Tout ceci nous vient aux yeux comme une évidence, surtout sur les premières secondes du premier morceau éponyme, lorsqu'on est frappé en pleine tête par ce son de basse lourd, saturé, dégoulinant et organique au possible. La production de « Revisionists » est quasiment parfaite ce qui est un point important à souligner, d'autant plus que l'album est instrumental. On retrouve une batterie mixée « à l'ancienne », avec des cymbales d'un diamètre probablement bien élargi et un duo caisse claire / grosse caisse légèrement étouffé mais sachant tout de même conserver une certaine résonance visant à servir l'opacité du propos. Les guitares quant à elles se content de faire office de fond, de même que les claviers. C'est en fait la basse qui se charge d'assurer la distorsion générale de l'opus : un choix brillant qui permet aux six cordes de se focaliser sur des mélodies d'arrière plan, inspirées majoritairement par le Post-Rock.
Vu que le disque ne comporte – comme vous l'aurez compris auparavant – aucun chant, il est assez difficile au demeurant de trouver un quelconque point d'accroche permettant de différencier les titres entre eux. Mais ce n'est pas un mal, non, c'est une astuce... Plutôt que de nous servir trois titres de quinze minutes chacun, Sannhet a découpé son « Revisionist » en neuf morceaux d'une durée modeste. La solution pour que la compilation apparaisse comme un tout ? Pas de vocalises et surtout un fil conducteur dans le riffing et les ambiances mélancoliques si rôdé et si travaillé qu'il paraît naturel. Et le moins qu'on puisse dire, c'est que c'est franchement réussi. Ainsi « Enemy Victorian » semble être créé pour constituer la tant attendue montée finale vers l'extase faisant suite aux tâtonnements volontaires des deux titres précédant. La logique de ce disque est si implacable et elle ne laisse que peu de place à l'imagination ou à la surprise, ce qui aurait franchement pu être un défaut.
Cependant, c'est bien cette cohérence qui permet à ces compositions de rester soudées entre elles comme les doigts de la main.

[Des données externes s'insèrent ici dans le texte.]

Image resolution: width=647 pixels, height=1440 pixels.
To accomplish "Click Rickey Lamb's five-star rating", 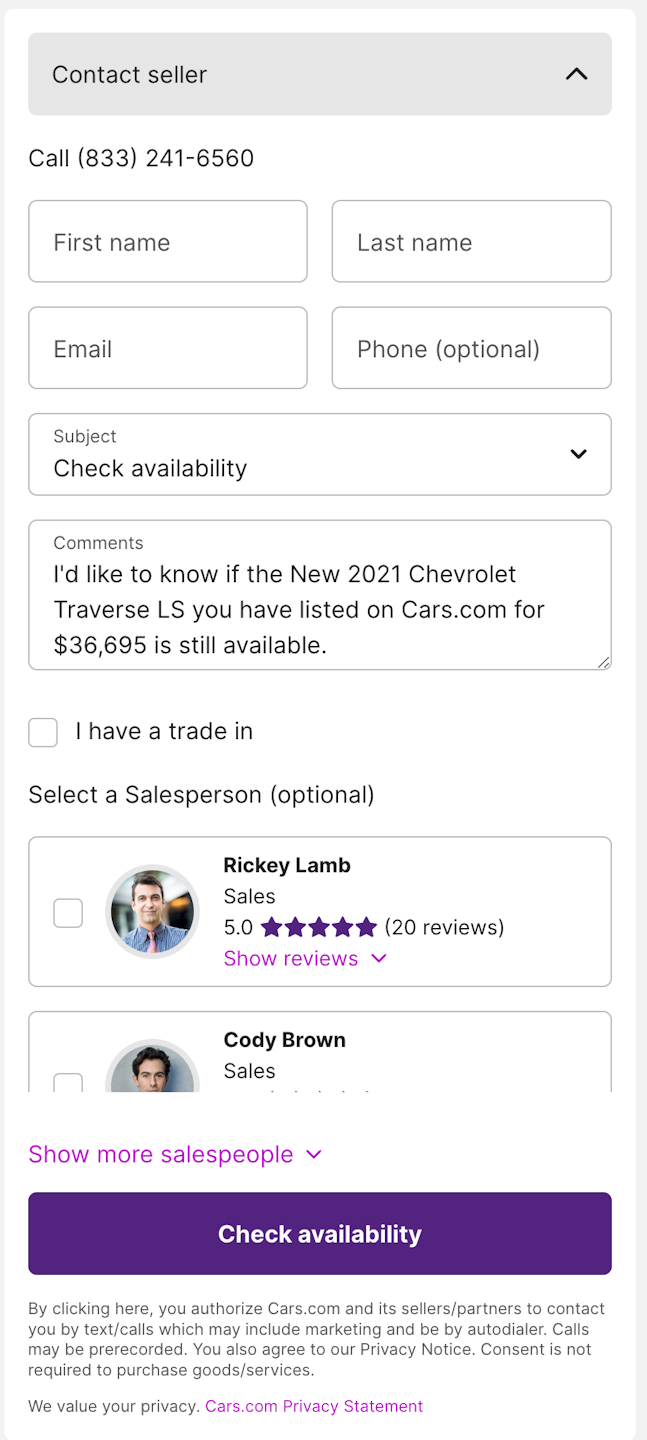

Même lorsque les américains se permettent des petites échappées en terres Post-Black (« You Thy _ _ »), on est toujours persuadé d'être dans le même voyage, dans cette même sphère translucide qui nous transporte où elle le souhaite et dans laquelle on perd régulièrement notre équilibre, intensément fragilisé par la mobilité naturelle de cette dernière. En aucun cas, nous ne sommes largués dans un inconnu musical, tout semble tracé à l'avance. Et c'est rare qu'un disque aussi balisé me procure autant de plaisir puisque généralement ce genre de facilités est plutôt un vilain problème qu'une qualité.
« Revisionist » est un disque quasiment absurde. Autant dans son concept que je n'arrive pas à cerner profondément que dans sa musicalité. Quand je m'y plonge, je suis toujours ballotté entre grandeur intouchable et simplicité ostentatoire. Entre travail de stakhanoviste musical et feeling inné pour transporter l'auditeur. Parfois martial, parfois éthéré. Parfois même les deux en même temps (« Empty Harbor »). Ce qui est sûr, toutefois, c'est qu'on ne rencontre pas souvent ce genre de dualité, d'hésitations perpétuelles et de questionnements. Rien que pour ce détail là, je pense sincèrement que ce dernier disque de Sannhet est hautement recommandable. Et je pense aussi qu'il fera date pour les amateurs du genre.